What kind of proof is this? - Examining all the possibilities.

Question

To prove the following : If $f : X \rightarrow Y$ is a measurable function, and $E$ is a Borel set, then $f^{-1} (E)$ is a measurable set.

Prove) First, define $\Omega$ a collection of all $E \subset Y$ such that $f^{-1} (E)$ is measurable. Then we easily see that $\Omega$ is $\sigma$-algebra in $Y$. Since the measurablity of $f$, $\Omega$ contains all the open sets, and then $\Omega$ contains all Borel sets in $Y$. Then we are done.

This proof is unfamiliar to me. I could fully understand the context but I cannot apply this to the other. Is there anyone who can give any comment to me on this?

Answer 1

This is a standard kind of proof that is used in situations where we have inductively defined collections.

In this case, the inductively defined collection is the class of Borel sets. The Borel sets on a space are the smallest class of subsets of that space which contains all the open sets and is closed under countable unions and under complements. The thing that makes this an inductive definition is that it contains some "basic" elements (the open sets), some rules/methods for making more elements (taking countable unions, and taking intersections), and the clause that the class being defined is the smallest class which contains the basic elements and is closed under the specified rules/methods.

The way that the proof in the question works is this. It considers the class $\Omega = \{ E \subseteq Y : f^{-1}(E) \text{ is measurable}\}$. The goal is to show that all Borel sets are in $\Omega$. Perhaps $\Omega$ will contain more sets, but that isn't relevant to the proof.

To show that $\Omega$ contains all the Borel sets, we only need to show that $\Omega$ itself contains all the open sets, and that $\Omega$ is closed under taking countable unions and taking complements. This is because the Borel sets are the smallest such class, so if $\Omega$ has those properties then all the Borel sets have to be included in $\Omega$.

Another setting where proofs like this are used is with the natural numbers: in that setting this proof method is just the principle of mathematical induction. The natural numbers are the smallest set of numbers containing $0$ and closed under the function $s(x) = x+1$. This is an inductive definition, so we can use the same proof method with it. To show that some set $L$ contains all the natural numbers, it is therefore sufficient to prove that $0 \in L$ and that $L$ is closed under the function $s$. Then, because the natural numbers are the smallest set with those properties, the natural numbers must be a subset of $L$.

Answer 2

I think with "We easily see" and "then we are done" you haven't completed the proof. These aren't statements which could be written down in logic to deduce the conclusion.

By taking more care to write a series of propositions, only arriving at any one if it can be deduced from prior propositions, and then ask yourself again, what type of proof is this, it better reveals the nature of the proof. In this case it appears to be a proof by deduction.

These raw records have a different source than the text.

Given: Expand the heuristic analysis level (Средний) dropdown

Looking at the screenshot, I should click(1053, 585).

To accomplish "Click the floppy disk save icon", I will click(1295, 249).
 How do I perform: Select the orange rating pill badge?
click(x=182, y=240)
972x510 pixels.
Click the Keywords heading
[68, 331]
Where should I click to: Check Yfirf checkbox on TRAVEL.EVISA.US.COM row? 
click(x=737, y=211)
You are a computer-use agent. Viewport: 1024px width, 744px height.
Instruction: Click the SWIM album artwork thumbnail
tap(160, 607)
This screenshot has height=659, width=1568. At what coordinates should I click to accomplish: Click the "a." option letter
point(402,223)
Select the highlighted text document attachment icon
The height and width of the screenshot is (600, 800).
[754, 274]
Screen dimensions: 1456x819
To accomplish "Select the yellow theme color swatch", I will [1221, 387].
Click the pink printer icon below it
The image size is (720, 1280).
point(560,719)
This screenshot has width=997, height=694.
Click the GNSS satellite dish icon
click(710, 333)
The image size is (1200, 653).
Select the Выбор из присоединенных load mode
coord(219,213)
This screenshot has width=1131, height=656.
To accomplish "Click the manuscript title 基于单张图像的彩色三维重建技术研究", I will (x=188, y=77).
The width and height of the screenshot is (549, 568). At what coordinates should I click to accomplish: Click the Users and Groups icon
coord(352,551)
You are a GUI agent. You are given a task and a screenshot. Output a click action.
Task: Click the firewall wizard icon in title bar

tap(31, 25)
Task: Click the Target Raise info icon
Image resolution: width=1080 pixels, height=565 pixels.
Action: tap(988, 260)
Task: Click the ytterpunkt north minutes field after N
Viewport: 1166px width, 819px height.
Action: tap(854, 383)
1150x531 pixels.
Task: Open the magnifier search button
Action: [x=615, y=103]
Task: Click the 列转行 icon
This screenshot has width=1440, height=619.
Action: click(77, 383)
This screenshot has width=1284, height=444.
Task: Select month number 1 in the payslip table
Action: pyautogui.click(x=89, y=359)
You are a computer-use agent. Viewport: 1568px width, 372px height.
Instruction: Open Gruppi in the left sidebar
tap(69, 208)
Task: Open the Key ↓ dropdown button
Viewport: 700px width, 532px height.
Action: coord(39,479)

In this instance it appears there is some set of conditions which, if $f^{-1}(X)$ satisfies, are sufficient for it to be a measurable set. So we write out the statement $f^{-1}(E)$ is a measurable set if $x$ is true.

Then in a series of propositions we combine the facts we know to arrive at a set of true statements about $f^{-1}(E)$. If these conditions include $x$ then we have proven our conjecture by deduction.